END SCHEMA1.PROCEDURE;

The other one, without error is this:

CREATE SCHEMA1.PROCEDURE proc1 AS
TYPE Record1 IS RECORD (v_one VARCHAR2(20), v_two VARCHAR2(20)); 
CURSOR procCursor RETURN Record1 IS
SELECT P.CODE, R.DESCRIPTION
FROM TMP_TBL;

BEGIN
EXECUTE IMMEDIATE ('TRUNCATE TABLE TMP_TBL');
EXECUTE IMMEDIATE ('
INSERT INTO TMP_TBL (ONE, TWO) 
SELECT P.CODE, R.DESCRIPTION
FROM SCHEMA2.ROLES771 R, SCHEMA2.ROLEP773 P');
...
END SCHEMA1.PROCEDURE;

Solution

  • As you said, tables are owned by someone else (i.e. another user).

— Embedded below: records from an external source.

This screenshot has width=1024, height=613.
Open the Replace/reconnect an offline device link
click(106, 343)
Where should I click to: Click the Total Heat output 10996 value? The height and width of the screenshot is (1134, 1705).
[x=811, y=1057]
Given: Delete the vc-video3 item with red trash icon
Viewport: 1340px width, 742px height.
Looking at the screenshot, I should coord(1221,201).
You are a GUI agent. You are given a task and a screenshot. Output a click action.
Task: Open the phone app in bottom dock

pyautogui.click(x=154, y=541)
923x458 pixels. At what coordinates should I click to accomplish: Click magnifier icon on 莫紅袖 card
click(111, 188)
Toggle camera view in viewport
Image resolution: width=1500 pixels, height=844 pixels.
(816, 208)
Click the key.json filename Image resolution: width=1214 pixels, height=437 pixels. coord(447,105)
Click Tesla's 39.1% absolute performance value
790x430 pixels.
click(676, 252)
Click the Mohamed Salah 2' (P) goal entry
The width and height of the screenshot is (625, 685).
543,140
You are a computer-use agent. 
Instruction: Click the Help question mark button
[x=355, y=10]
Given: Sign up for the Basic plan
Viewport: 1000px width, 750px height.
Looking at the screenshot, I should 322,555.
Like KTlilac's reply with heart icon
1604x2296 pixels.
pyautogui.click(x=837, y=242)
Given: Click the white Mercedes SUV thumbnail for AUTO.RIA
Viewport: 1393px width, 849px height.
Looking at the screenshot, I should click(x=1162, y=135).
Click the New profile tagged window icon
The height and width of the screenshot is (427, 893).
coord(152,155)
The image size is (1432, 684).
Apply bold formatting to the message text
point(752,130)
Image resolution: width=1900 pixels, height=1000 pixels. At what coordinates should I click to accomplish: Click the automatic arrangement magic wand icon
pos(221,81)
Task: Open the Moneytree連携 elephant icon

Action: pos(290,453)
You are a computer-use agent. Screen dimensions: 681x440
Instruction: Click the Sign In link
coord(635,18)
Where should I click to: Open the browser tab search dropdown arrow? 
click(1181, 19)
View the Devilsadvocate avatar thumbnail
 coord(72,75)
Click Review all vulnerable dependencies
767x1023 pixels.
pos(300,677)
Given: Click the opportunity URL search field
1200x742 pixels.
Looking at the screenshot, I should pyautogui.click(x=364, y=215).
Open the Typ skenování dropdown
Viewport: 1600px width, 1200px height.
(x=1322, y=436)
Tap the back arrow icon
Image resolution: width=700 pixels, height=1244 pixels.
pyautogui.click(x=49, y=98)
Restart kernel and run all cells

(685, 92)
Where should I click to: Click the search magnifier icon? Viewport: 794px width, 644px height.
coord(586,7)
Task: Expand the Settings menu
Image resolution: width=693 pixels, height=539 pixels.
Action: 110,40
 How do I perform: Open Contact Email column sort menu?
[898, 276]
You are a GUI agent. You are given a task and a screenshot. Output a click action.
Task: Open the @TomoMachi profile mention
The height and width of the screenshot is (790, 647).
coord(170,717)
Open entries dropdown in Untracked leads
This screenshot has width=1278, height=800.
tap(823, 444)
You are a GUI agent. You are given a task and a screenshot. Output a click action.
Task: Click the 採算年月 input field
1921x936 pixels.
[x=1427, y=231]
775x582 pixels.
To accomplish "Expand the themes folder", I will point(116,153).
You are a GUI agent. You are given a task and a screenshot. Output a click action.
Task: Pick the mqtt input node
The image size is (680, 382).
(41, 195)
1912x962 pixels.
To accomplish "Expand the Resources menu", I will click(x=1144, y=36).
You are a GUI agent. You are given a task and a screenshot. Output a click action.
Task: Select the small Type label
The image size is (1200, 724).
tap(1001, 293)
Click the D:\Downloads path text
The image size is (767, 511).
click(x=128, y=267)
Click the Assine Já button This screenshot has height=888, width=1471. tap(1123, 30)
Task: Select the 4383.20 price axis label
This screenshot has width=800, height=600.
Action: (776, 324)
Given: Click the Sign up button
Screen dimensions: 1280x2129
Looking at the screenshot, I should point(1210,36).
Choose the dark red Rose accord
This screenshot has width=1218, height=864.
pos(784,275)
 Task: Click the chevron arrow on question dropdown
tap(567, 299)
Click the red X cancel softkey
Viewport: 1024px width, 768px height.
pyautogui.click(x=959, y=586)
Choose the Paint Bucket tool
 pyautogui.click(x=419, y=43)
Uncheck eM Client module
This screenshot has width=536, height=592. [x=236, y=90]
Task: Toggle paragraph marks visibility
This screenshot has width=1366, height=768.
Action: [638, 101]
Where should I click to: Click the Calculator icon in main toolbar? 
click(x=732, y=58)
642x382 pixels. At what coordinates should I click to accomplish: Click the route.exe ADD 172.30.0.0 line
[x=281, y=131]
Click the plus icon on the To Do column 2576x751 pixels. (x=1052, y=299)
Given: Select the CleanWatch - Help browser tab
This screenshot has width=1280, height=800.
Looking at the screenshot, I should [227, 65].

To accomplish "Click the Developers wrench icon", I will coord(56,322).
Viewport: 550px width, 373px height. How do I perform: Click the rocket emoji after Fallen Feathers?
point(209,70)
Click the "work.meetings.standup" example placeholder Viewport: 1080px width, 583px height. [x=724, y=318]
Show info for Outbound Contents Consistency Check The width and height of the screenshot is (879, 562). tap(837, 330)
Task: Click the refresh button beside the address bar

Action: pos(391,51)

    Problem you described is often result of you being granted privileges via role. Such privileges work at SQL level or in anonymous PL/SQL blocks, but won't work in named PL/SQL procedures (functions, procedures, packages, triggers).

    Documentation says

    The EXECUTE IMMEDIATE statement executes a dynamic SQL statement or anonymous PL/SQL block

    (yes, I know, this is 10g document; later versions say that it "builds and runs a dynamic SQL statement in a single operation" which isn't that descriptive).

    Basically, that's why execute immediate runs OK.


    What to do? Let another user grant privileges directly to you, not via role.